- Data listing -
********

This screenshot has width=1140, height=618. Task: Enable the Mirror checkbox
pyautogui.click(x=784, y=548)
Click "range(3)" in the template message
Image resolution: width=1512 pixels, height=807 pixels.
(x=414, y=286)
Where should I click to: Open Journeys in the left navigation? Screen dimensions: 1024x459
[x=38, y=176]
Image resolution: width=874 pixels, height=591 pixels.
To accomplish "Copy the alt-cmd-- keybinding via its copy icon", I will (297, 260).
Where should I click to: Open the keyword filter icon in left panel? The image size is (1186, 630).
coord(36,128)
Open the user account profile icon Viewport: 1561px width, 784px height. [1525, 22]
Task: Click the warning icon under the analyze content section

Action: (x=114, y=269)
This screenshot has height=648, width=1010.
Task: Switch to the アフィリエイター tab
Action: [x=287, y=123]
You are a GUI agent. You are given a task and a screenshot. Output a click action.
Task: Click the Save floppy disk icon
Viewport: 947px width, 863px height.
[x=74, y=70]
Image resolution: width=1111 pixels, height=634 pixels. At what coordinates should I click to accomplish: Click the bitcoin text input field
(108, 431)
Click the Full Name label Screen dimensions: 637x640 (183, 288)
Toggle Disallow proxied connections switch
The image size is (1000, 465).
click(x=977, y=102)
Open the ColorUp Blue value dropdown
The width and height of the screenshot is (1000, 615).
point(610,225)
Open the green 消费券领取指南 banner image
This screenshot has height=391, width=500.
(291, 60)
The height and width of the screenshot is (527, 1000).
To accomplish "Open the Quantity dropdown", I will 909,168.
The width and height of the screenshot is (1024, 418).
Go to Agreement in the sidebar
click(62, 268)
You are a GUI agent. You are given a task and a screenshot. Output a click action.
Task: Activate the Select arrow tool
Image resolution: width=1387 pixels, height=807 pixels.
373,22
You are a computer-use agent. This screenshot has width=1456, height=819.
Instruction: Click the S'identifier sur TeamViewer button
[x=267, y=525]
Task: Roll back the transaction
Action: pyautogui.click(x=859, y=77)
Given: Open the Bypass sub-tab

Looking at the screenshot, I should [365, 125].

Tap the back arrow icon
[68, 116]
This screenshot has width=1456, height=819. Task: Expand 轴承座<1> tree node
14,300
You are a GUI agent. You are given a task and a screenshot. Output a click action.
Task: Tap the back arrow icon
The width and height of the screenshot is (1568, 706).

********

Put every line of the entries above into a Markdown table with two columns, Row and Line. Number the lines in order, and leave out blank lines.

- Task solution -
| Row | Line |
|---|---|
| 1 | This screenshot has width=1140, height=618. Task: Enable the Mirror checkbox |
| 2 | pyautogui.click(x=784, y=548) |
| 3 | Click "range(3)" in the template message |
| 4 | Image resolution: width=1512 pixels, height=807 pixels. |
| 5 | (x=414, y=286) |
| 6 | Where should I click to: Open Journeys in the left navigation? Screen dimensions: 1024x459 |
| 7 | [x=38, y=176] |
| 8 | Image resolution: width=874 pixels, height=591 pixels. |
| 9 | To accomplish "Copy the alt-cmd-- keybinding via its copy icon", I will (297, 260). |
| 10 | Where should I click to: Open the keyword filter icon in left panel? The image size is (1186, 630). |
| 11 | coord(36,128) |
| 12 | Open the user account profile icon Viewport: 1561px width, 784px height. [1525, 22] |
| 13 | Task: Click the warning icon under the analyze content section |
| 14 | Action: (x=114, y=269) |
| 15 | This screenshot has height=648, width=1010. |
| 16 | Task: Switch to the アフィリエイター tab |
| 17 | Action: [x=287, y=123] |
| 18 | You are a GUI agent. You are given a task and a screenshot. Output a click action. |
| 19 | Task: Click the Save floppy disk icon |
| 20 | Viewport: 947px width, 863px height. |
| 21 | [x=74, y=70] |
| 22 | Image resolution: width=1111 pixels, height=634 pixels. At what coordinates should I click to accomplish: Click the bitcoin text input field |
| 23 | (108, 431) |
| 24 | Click the Full Name label Screen dimensions: 637x640 (183, 288) |
| 25 | Toggle Disallow proxied connections switch |
| 26 | The image size is (1000, 465). |
| 27 | click(x=977, y=102) |
| 28 | Open the ColorUp Blue value dropdown |
| 29 | The width and height of the screenshot is (1000, 615). |
| 30 | point(610,225) |
| 31 | Open the green 消费券领取指南 banner image |
| 32 | This screenshot has height=391, width=500. |
| 33 | (291, 60) |
| 34 | The height and width of the screenshot is (527, 1000). |
| 35 | To accomplish "Open the Quantity dropdown", I will 909,168. |
| 36 | The width and height of the screenshot is (1024, 418). |
| 37 | Go to Agreement in the sidebar |
| 38 | click(62, 268) |
| 39 | You are a GUI agent. You are given a task and a screenshot. Output a click action. |
| 40 | Task: Activate the Select arrow tool |
| 41 | Image resolution: width=1387 pixels, height=807 pixels. |
| 42 | 373,22 |
| 43 | You are a computer-use agent. This screenshot has width=1456, height=819. |
| 44 | Instruction: Click the S'identifier sur TeamViewer button |
| 45 | [x=267, y=525] |
| 46 | Task: Roll back the transaction |
| 47 | Action: pyautogui.click(x=859, y=77) |
| 48 | Given: Open the Bypass sub-tab |
| 49 | Looking at the screenshot, I should [365, 125]. |
| 50 | Tap the back arrow icon |
| 51 | [68, 116] |
| 52 | This screenshot has width=1456, height=819. Task: Expand 轴承座<1> tree node |
| 53 | 14,300 |
| 54 | You are a GUI agent. You are given a task and a screenshot. Output a click action. |
| 55 | Task: Tap the back arrow icon |
| 56 | The width and height of the screenshot is (1568, 706). |